» **WHAT IS ASKED**: Please list every person named in the article below about nuclear power in Europe, including the byline, giving each full name once.

» **EXTRACTED TEXT**:

--------------------------------

Posted April 23, 2026
By Sean Ring
Atom's Eve in Europe
Never let a good crisis go to waste, they say.
And maybe… finally… something constructive will come out of this one.
For three decades, Europe treated nuclear power like a drunk uncle at Christmas. Tolerated in France. Banished in Germany. Forbidden in Italy. The Watermelons (Green on the outside, Commie red on the inside) cheered. Gas traders bought yachts.
Then the missiles started flying over the Strait of Hormuz. And suddenly every energy minister in Europe remembered a word they'd been trying hard to forget.
Atom.
Expensive Tuition
I’ll lay it out plainly.
In 1990, nuclear power made up about 33% of Europe's electricity. Today, it's around 15%. Commission President Ursula von der Leyen now calls that halvening a "strategic mistake." Thanks, Ursula… What would we do without you?
When the 2011 Fukushima earthquake and tsunami hit Japan, her former boss, Angela Merkel, canceled nuclear power in Germany. Germany gets a big quake (magnitude 6 or higher) every few hundred years. It was an asinine decision made to appease her Greens. Unfortunately, it made Germany vulnerable. Ursula said nothing then, of course.
That mistake pushed Europe deep into the arms of Russian gas, Qatari liquefied natural gas (LNG), and whatever tanker happens to be sailing past Iranian missile range this week. The Iran crisis yanked gas prices up again. Industry screamed. Households screamed louder. Politicians, who cannot tolerate screaming voters, started brushing up on something they never thought they had to study: energy.
What they learned was simple. You can't run a modern economy on hope and sunshine. You need baseload. Something that hums along at 3 a.m. in January when the wind dies, and the snow piles up on the solar panels.

--------------------------------

» **DATASET**:
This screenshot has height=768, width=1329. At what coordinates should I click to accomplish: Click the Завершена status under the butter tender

--------------------------------

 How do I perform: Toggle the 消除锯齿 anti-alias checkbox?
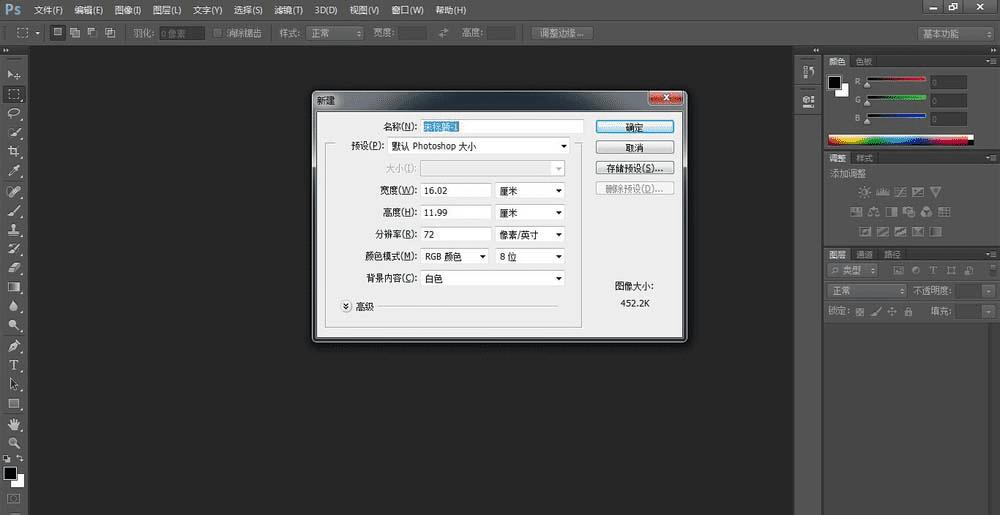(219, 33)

--------------------------------

» **OUTPUT FOR THIS EXERCISE**:
Sean Ring
Ursula von der Leyen
Angela Merkel